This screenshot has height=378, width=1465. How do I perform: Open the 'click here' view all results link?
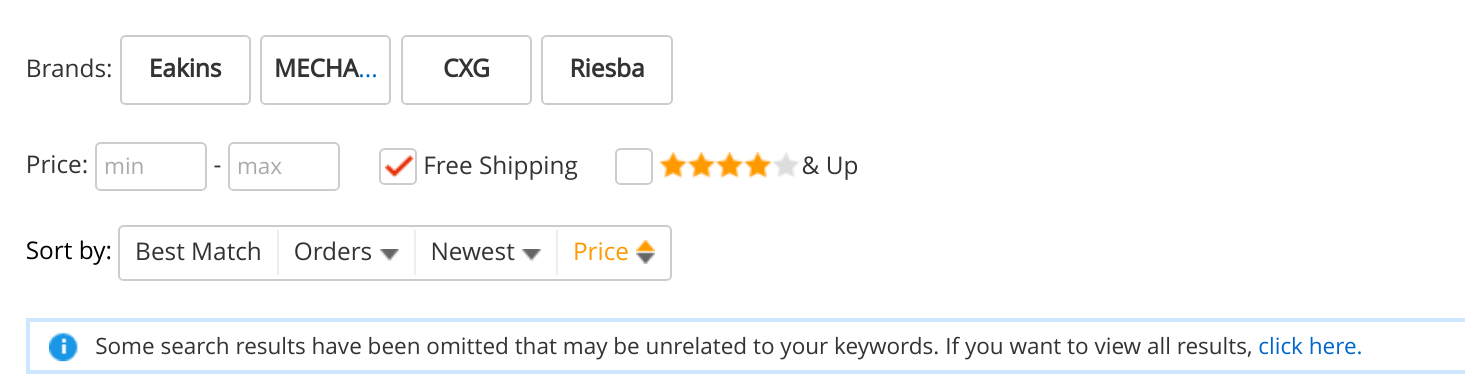(1310, 347)
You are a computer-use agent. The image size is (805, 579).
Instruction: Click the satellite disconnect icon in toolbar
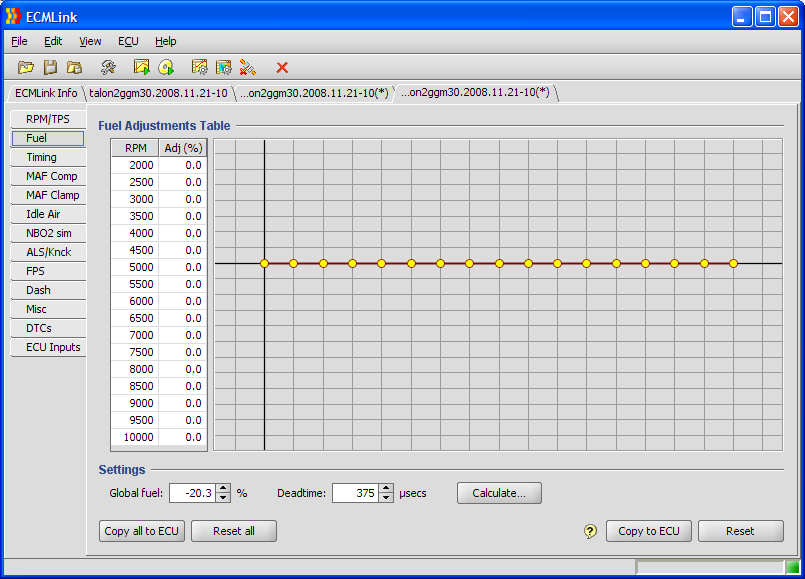coord(248,67)
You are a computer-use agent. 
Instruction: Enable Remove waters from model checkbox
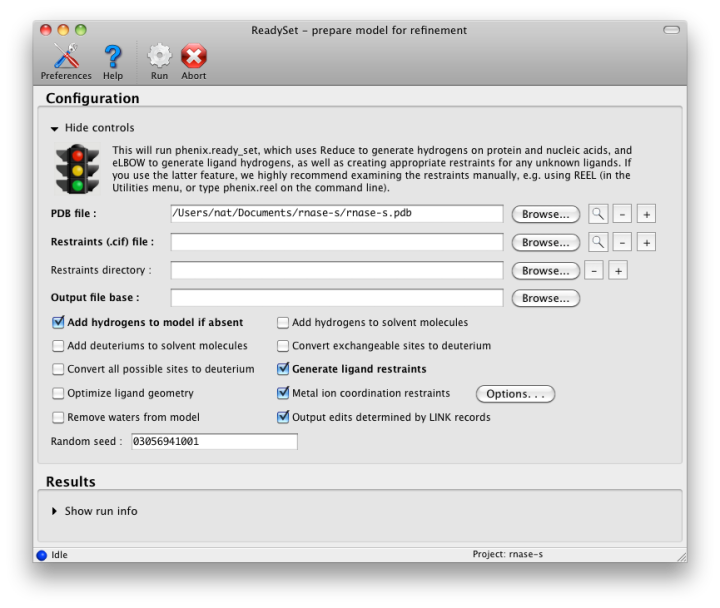(58, 417)
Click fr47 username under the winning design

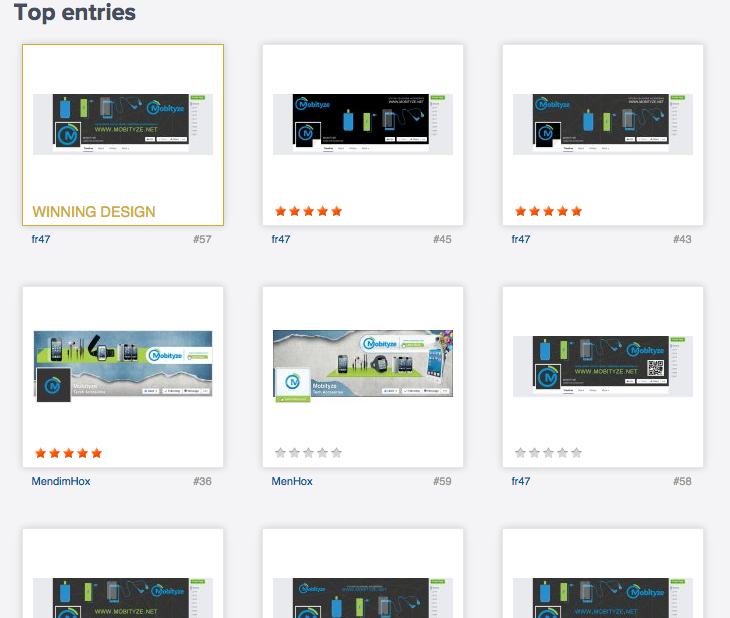click(41, 239)
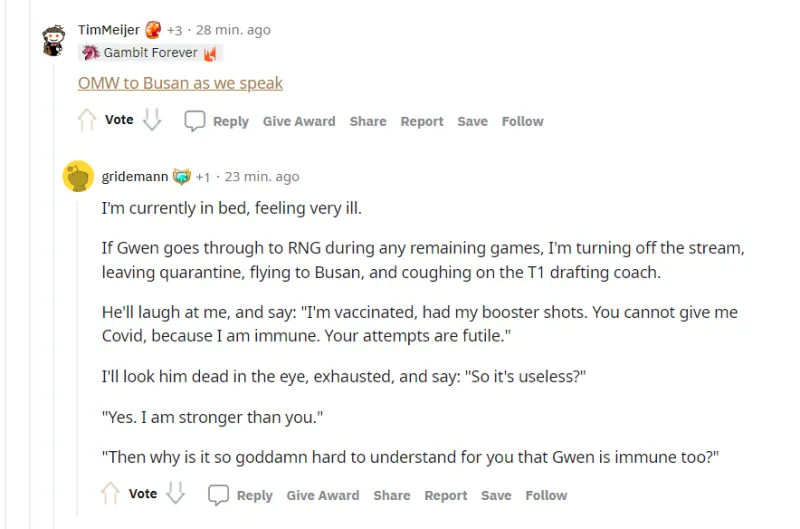The height and width of the screenshot is (529, 800).
Task: Upvote TimMeijer's comment
Action: point(87,120)
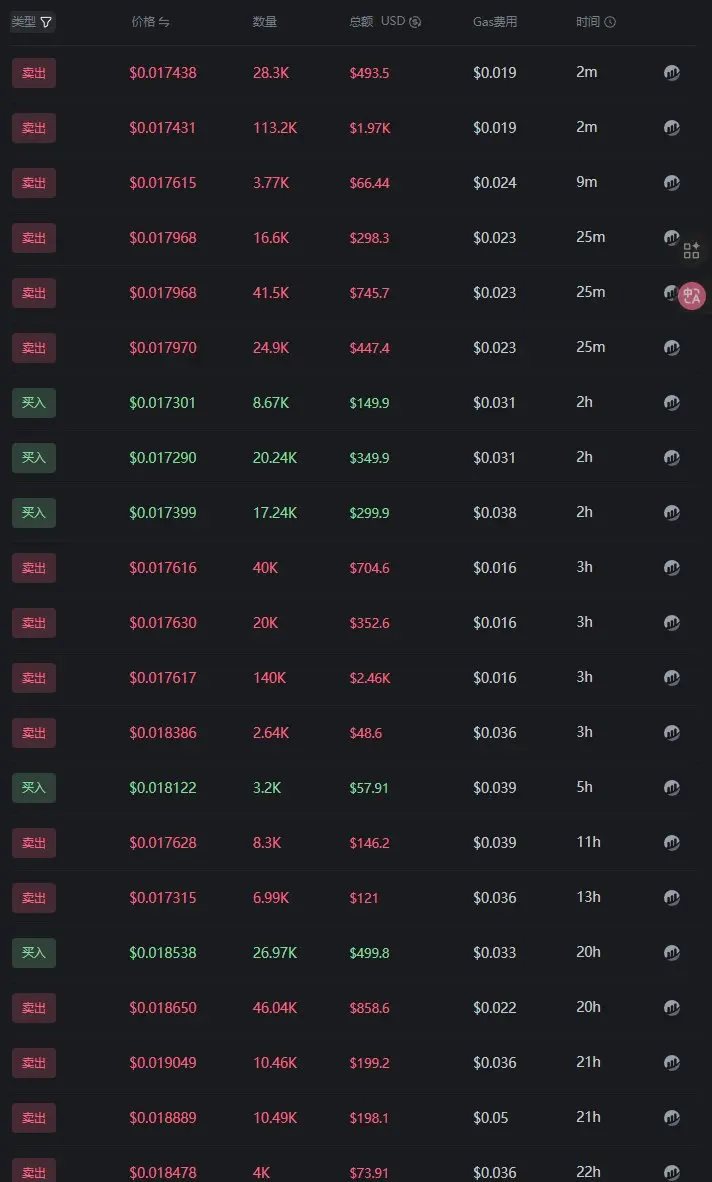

* * *

WHAT THE TASK ASKS: Your answer should be a precise transcript of the entries, minus the pictures.

REPLY TO THE TASK:
This screenshot has height=378, width=1465. How do I perform: Open the 'click here' view all results link?
(1310, 347)
You are a computer-use agent. The image size is (805, 579).
Instruction: Click the satellite disconnect icon in toolbar
coord(248,67)
You are a computer-use agent. 
Instruction: Enable Remove waters from model checkbox
(58, 417)
Click fr47 username under the winning design

click(41, 239)
The height and width of the screenshot is (529, 800).
Task: Upvote TimMeijer's comment
Action: point(87,120)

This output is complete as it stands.